Rafael terá motivação especial na finalíssima do Campeonato Paulista contra o Corinthians, domingo, na Vila Belmiro. Se não tomar gol, como nos últimos seis jogos, ele vai ficar a apenas 40 minutos da marca história de 691 minutos sem ser vazado de Fábio Costa, em 2006.

SANCHES FILHO, Agência Estado

13 de maio de 2011 | 17h53

Mesmo estando muito perto deste recorde, em menos de um ano como titular, Rafael afirma que trocaria o sucesso individual pela faixa de campeão. "Não entro em campo pensando em bater recorde, mas se acontecer ficarei feliz. Prefiro muito mais ser campeão a alcançar a marca histórica. Estou lá para ajudar. O importante é a gente ganhar o título".

Se o 0 a 0 do primeiro jogo das finais se repetir, a decisão será em cobrança de pênaltis, o que não assusta Rafael. "Não penso ser herói, mas se a decisão for para os pênaltis, eu sei como todos eles batem", afirmou o goleiro santista. Ao contrário de Tite, Muricy não pôde preparar seus jogadores para as penalidades e Rafael pouco tem treinado fundamentos, em razão da maratona de jogos.

Para compensar, Rafael assistiu aos vídeos montados pela TV Santos com os últimos pênaltis cobrados pelos corintianos. "O aproveitamento deles contra o Deola (na semifinal contra o Palmeiras) foi de 100% porque, quando o pênalti é bem batido, o goleiro não pega. Mesmo acertando o canto em que a bola vai".
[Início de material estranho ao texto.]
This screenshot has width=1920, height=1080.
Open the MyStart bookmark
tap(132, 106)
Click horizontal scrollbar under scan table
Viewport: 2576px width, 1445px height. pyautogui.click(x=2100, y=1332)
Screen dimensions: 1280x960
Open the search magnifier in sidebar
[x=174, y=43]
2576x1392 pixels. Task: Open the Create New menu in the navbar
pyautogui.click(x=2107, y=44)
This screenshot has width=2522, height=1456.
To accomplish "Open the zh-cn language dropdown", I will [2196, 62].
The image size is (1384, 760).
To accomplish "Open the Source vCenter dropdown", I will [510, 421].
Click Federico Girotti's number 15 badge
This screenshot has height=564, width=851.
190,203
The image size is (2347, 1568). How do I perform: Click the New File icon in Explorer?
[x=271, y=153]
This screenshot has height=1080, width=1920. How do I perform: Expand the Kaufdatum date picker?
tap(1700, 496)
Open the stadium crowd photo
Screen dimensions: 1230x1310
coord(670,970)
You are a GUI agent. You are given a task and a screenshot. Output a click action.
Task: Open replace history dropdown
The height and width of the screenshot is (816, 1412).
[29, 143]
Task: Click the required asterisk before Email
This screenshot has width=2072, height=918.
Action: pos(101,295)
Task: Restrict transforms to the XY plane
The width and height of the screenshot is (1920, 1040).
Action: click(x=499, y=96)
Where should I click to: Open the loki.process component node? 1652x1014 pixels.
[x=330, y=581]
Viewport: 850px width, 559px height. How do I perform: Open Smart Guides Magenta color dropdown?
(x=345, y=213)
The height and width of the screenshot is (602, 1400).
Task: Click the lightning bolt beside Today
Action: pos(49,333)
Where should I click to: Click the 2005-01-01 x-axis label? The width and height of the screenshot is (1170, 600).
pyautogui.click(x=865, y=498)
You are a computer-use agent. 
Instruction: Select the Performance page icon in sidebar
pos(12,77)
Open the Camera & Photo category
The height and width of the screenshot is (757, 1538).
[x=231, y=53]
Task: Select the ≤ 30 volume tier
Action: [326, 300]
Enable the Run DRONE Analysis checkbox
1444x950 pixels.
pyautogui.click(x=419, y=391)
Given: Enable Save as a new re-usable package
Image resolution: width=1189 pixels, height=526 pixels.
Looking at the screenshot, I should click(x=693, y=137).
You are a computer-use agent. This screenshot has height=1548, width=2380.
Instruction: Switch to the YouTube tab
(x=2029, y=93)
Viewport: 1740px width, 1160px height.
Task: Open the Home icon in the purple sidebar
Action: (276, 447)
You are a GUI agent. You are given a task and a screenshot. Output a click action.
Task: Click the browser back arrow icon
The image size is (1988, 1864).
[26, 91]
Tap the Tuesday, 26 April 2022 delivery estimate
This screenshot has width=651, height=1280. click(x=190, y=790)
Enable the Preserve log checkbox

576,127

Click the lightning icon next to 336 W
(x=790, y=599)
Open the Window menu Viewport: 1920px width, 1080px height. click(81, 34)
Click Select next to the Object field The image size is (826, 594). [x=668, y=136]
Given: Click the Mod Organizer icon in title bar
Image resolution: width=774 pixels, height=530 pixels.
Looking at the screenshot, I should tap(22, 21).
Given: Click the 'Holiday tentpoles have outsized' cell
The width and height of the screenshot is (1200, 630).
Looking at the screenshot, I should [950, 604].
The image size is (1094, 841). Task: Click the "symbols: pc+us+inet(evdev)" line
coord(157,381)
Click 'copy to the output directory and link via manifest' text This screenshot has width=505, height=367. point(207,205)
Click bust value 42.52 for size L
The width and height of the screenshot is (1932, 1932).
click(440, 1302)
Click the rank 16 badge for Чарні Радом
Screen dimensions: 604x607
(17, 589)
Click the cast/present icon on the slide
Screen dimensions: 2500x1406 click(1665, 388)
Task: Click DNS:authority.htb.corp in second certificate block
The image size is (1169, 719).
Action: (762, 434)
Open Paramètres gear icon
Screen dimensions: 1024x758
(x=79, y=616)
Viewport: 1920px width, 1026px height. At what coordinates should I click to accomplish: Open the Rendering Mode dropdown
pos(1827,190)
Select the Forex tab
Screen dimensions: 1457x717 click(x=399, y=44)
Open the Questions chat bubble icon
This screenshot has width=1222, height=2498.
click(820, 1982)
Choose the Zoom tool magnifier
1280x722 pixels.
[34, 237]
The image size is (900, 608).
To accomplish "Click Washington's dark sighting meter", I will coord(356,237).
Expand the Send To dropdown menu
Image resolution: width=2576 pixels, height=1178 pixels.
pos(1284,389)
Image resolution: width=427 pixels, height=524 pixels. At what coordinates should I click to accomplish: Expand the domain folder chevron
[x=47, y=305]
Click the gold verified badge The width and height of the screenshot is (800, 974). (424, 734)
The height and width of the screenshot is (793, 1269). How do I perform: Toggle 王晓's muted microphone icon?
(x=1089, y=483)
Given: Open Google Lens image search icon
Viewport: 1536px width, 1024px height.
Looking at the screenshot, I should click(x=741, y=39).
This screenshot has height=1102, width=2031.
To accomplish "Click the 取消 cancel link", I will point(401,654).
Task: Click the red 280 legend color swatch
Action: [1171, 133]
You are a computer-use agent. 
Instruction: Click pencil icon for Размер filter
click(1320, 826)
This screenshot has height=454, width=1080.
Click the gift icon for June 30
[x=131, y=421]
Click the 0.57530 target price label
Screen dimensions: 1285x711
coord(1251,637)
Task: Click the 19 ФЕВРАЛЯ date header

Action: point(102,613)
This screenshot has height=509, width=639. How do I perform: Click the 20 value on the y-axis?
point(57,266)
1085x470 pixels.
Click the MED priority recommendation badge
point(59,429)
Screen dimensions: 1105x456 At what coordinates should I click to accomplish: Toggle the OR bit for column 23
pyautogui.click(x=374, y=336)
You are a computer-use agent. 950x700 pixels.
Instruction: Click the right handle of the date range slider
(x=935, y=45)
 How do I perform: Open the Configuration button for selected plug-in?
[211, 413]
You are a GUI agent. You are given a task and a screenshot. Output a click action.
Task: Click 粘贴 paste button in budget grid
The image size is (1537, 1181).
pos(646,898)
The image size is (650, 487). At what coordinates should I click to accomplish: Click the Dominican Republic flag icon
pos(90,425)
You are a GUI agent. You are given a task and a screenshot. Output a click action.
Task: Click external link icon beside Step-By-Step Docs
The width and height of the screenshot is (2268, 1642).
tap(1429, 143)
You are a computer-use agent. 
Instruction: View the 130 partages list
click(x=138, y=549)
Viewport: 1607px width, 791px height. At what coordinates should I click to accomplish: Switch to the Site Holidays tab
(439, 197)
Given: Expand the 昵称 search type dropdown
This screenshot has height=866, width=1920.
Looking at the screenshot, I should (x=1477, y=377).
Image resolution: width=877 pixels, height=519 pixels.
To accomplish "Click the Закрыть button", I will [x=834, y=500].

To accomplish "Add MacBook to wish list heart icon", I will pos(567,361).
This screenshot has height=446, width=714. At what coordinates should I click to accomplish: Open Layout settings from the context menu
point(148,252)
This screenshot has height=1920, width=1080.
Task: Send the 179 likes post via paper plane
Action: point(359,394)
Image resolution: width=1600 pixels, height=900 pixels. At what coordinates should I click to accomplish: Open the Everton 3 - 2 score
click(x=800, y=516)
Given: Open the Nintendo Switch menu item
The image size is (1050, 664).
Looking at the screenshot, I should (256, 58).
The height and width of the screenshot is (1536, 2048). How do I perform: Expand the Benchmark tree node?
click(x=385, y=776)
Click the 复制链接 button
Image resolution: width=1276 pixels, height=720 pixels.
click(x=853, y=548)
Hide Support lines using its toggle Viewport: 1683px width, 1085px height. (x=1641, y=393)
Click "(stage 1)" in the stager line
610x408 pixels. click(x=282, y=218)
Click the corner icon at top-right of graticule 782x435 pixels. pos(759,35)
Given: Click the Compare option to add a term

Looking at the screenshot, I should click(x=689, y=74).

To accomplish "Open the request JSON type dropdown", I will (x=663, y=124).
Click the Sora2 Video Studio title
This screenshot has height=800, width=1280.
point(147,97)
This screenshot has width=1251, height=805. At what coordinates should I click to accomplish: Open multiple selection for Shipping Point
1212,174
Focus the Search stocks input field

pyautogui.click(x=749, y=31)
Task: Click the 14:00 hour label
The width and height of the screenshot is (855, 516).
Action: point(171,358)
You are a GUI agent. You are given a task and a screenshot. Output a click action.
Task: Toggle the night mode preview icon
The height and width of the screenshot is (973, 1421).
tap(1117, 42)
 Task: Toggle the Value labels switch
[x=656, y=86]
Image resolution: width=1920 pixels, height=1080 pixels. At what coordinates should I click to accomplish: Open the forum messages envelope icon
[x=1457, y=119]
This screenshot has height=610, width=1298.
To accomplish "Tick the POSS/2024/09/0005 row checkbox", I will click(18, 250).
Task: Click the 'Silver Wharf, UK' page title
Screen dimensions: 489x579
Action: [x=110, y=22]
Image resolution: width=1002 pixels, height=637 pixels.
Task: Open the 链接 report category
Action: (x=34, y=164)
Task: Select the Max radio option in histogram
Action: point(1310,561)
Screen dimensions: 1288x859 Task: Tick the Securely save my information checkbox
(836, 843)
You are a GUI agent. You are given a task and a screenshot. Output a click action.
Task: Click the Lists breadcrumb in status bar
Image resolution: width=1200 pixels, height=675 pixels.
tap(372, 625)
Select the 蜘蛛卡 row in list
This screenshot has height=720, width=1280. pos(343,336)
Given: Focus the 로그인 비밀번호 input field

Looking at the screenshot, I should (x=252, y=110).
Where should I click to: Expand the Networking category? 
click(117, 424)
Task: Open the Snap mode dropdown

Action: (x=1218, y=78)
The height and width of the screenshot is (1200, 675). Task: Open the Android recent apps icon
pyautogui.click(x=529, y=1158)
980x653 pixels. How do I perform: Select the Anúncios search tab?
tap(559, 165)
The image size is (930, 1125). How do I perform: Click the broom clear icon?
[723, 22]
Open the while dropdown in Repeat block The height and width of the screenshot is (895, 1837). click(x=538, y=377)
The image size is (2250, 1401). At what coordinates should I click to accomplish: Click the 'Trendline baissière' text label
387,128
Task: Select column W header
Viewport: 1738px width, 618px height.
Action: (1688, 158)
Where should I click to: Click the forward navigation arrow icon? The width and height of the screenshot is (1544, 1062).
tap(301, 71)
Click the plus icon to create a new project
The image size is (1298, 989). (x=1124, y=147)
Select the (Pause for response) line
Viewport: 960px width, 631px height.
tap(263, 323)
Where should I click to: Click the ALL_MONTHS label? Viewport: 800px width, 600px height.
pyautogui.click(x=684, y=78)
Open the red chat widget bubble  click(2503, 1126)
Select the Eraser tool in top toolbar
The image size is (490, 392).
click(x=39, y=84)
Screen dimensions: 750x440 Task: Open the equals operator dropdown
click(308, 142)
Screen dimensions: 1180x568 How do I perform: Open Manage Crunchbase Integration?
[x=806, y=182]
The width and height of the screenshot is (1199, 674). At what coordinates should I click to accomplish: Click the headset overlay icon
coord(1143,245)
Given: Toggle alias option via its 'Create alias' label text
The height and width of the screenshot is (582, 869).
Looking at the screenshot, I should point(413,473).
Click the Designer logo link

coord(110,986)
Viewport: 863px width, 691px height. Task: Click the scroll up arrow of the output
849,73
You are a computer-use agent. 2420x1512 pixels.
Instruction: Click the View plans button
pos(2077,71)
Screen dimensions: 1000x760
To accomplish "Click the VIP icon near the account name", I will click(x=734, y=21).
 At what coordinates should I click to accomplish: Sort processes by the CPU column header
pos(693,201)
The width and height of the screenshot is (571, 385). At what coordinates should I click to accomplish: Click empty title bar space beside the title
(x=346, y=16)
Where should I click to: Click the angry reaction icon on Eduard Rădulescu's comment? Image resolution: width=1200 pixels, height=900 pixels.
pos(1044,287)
Rafael ainda pode se apoiar no excelente desempenho em cobranças dos adversários. Desde que se tornou titular, dos 10 pênaltis contra o Santos, ele defendeu quatro, três foram chutados para fora e apenas três convertidos.

Apesar de respeitar a força corintiana, Rafael considera que o título está mais para o Santos. "Temos uma oportunidade de ouro para ganhar o segundo título paulista seguido, diante da nossa torcida. Isso nos deixa feliz. No ano passado fizemos história conquistando pela primeira vez a Copa do Brasil para o Santos e agora temos a chance de ganhar a primeira decisão do Campeonato Paulista pelo sistema de mata-mata na Vila Belmiro", concluiu Rafael.